Systems
Evil Little Drives
Guido
From personal experience, the only parts I've had break on me are hard drives. Luckily I back up most everything on to CDs and/or other drives. In returning these drives my experience with the manufacturers' RMA process has been, quite possibly, the worst one can ever expect to have happen: in one case Western Digital lost all of my RMA information, even IBM managed to send me a broken drive in return for my original unit.
In both cases I spent over a month trying to resolve the issue. I was two heartbeats away from yelling at a V.P. at Western Digital before a drive was finally shipped overnight Fed-Ex to me. While this isn't indicative of what usually happens, (I personally believe there is an international conspiracy afoot to perpetually keep me in a state of broken drives) it consumed lots of time and effort.
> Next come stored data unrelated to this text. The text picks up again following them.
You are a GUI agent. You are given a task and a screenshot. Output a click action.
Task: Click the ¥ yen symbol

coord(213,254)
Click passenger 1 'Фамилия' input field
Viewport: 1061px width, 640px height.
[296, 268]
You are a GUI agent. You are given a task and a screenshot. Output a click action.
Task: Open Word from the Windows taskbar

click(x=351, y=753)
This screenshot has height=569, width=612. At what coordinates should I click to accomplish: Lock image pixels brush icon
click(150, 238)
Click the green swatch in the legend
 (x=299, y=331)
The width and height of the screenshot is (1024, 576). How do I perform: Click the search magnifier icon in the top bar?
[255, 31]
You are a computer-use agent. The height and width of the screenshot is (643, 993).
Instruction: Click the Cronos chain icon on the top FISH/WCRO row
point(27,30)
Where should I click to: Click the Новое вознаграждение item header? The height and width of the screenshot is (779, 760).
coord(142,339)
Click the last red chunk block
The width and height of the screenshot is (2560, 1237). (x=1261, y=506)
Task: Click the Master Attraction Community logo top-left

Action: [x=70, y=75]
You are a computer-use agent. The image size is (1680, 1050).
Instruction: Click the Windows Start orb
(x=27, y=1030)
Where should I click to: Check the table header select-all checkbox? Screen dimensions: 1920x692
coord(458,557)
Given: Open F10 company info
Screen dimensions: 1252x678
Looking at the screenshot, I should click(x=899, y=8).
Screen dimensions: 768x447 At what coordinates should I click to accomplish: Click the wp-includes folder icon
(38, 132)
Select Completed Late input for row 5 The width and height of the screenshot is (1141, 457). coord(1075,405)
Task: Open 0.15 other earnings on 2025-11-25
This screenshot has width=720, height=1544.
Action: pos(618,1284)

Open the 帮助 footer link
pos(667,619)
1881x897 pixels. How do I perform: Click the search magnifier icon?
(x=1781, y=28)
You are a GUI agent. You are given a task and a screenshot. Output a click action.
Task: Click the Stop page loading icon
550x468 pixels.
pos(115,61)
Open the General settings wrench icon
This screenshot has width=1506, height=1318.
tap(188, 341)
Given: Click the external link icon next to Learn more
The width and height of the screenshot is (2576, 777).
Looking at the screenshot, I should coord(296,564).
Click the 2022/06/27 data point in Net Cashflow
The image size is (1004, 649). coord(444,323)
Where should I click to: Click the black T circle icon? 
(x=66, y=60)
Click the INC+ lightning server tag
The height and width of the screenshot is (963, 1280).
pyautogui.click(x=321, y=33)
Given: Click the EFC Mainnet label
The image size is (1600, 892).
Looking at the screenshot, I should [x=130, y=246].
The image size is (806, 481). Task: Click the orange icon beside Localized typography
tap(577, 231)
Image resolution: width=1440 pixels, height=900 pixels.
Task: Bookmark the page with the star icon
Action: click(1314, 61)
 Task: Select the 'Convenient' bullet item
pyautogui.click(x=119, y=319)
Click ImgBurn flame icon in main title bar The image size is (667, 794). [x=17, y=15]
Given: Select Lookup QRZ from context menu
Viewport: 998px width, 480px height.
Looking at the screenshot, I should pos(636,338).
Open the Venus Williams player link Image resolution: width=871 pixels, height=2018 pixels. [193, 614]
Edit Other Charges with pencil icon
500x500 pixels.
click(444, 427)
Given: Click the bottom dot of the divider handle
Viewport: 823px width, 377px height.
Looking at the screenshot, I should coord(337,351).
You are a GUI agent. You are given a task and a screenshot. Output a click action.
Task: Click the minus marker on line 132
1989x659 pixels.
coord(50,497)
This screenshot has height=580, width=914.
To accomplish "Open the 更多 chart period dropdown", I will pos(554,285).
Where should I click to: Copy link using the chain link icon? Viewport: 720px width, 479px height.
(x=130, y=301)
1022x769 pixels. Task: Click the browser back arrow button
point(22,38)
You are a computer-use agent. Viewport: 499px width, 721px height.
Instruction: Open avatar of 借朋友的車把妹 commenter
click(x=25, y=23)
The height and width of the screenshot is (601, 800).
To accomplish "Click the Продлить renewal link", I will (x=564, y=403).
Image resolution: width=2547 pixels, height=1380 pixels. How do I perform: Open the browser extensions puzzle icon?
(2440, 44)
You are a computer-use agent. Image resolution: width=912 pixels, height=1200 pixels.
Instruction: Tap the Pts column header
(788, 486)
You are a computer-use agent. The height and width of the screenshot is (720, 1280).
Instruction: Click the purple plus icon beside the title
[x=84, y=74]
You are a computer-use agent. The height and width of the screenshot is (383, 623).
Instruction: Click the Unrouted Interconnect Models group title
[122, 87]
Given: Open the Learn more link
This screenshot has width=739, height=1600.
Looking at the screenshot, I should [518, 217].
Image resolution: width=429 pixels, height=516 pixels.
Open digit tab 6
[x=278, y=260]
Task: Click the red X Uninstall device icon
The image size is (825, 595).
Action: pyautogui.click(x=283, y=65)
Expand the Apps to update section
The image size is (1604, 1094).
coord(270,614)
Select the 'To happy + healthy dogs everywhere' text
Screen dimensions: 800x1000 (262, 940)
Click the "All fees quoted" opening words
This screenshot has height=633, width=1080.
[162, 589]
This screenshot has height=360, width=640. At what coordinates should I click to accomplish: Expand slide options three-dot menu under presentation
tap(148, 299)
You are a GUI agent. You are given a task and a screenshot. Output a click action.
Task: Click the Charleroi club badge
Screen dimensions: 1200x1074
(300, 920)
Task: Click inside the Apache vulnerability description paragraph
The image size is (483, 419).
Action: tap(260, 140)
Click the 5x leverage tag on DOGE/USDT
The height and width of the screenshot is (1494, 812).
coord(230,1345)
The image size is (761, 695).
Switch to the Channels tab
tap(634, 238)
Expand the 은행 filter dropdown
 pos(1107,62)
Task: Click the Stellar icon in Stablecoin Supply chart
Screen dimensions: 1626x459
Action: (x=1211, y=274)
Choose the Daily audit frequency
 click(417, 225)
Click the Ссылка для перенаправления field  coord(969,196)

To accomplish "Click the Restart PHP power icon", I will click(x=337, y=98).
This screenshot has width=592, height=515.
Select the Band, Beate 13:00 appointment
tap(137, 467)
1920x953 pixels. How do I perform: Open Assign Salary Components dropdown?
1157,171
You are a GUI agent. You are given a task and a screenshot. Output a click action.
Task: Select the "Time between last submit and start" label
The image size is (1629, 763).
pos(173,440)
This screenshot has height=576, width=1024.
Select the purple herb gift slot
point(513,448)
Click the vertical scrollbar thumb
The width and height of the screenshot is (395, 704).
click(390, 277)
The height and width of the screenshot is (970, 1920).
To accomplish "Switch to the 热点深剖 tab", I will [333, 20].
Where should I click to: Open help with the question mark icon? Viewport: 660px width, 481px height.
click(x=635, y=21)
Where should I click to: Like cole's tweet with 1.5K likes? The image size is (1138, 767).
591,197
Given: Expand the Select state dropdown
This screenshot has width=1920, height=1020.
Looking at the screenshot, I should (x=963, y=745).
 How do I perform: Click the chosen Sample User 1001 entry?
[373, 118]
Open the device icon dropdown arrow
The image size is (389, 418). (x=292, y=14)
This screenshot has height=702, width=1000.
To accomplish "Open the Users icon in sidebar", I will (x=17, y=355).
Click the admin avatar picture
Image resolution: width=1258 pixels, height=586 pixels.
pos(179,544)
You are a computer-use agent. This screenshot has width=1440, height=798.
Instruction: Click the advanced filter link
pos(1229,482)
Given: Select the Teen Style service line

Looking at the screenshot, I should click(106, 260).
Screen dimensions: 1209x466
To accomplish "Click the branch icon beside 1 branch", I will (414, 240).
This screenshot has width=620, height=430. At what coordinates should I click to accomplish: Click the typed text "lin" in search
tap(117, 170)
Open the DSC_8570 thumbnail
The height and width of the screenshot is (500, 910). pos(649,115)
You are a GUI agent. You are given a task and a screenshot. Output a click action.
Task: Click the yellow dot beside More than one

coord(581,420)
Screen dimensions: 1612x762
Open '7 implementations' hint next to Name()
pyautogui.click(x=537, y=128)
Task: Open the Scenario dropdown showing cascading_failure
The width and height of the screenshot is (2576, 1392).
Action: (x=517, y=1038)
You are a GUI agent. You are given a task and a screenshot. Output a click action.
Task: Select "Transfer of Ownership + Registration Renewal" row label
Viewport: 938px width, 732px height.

If you have better things to worry about, the OEM system is the way to go. They normally have comprehensive warranties on all aspects of the system. Of course one does run the risk of having a warranty run out and the part breaking, but usually these warranties last for years. Chances are if you got this machine for gaming, you'll sell it before any of the warranties ever expire.
Whoa There Tiger
Warspite
Wait wait wait... what do you think you're doing? You think you'll sneak this "Sure one part might be of questionable origin" by me? A chain is only as strong as its weakest link, and a computer is only as good as its worst part. I don't care how fancy your graphics card is, how many MHz the processor pumps out or how much RDRAM you've got. The moment that no-name OEM motherboard fries, or the on-board sound decides to take a dive, your system is dead. Just as dead as when you bought that bad Western Digital hard drive.
And who says you have to buy online to customize your computer? If you don't feel it's secure enough, go to a local mom & pop shop, or a private firm that deals primarily with businesses. Sure you might pay a bit more at the small store, or have worse service at the business-oriented company, but both will offer you better deals than a big OEM. If something fails, take it back. It's only going to take you as long as getting off your butt and driving there. You get face-to-face contact, no sitting on hold with cheesy elevator music, and much less waiting. Some stores even offer "no lemon" warranties, on items like monitors. If they had to fix something once and it's still not working right, they'll just give you a brand new one - no refurbished crap. I will, however, concede the point about time and hassle. I don't really care about building and maintaining my own system, but when I build one for someone else, I hate it when they come back. Getting a call in the middle of the day to fix a bad driver install is not my idea of fun. In this case, it's probably better to take someone online and introduce them to Dell, Gateway or some of the gaming OEMs like FuturePower, GamePC or Falcon Northwest.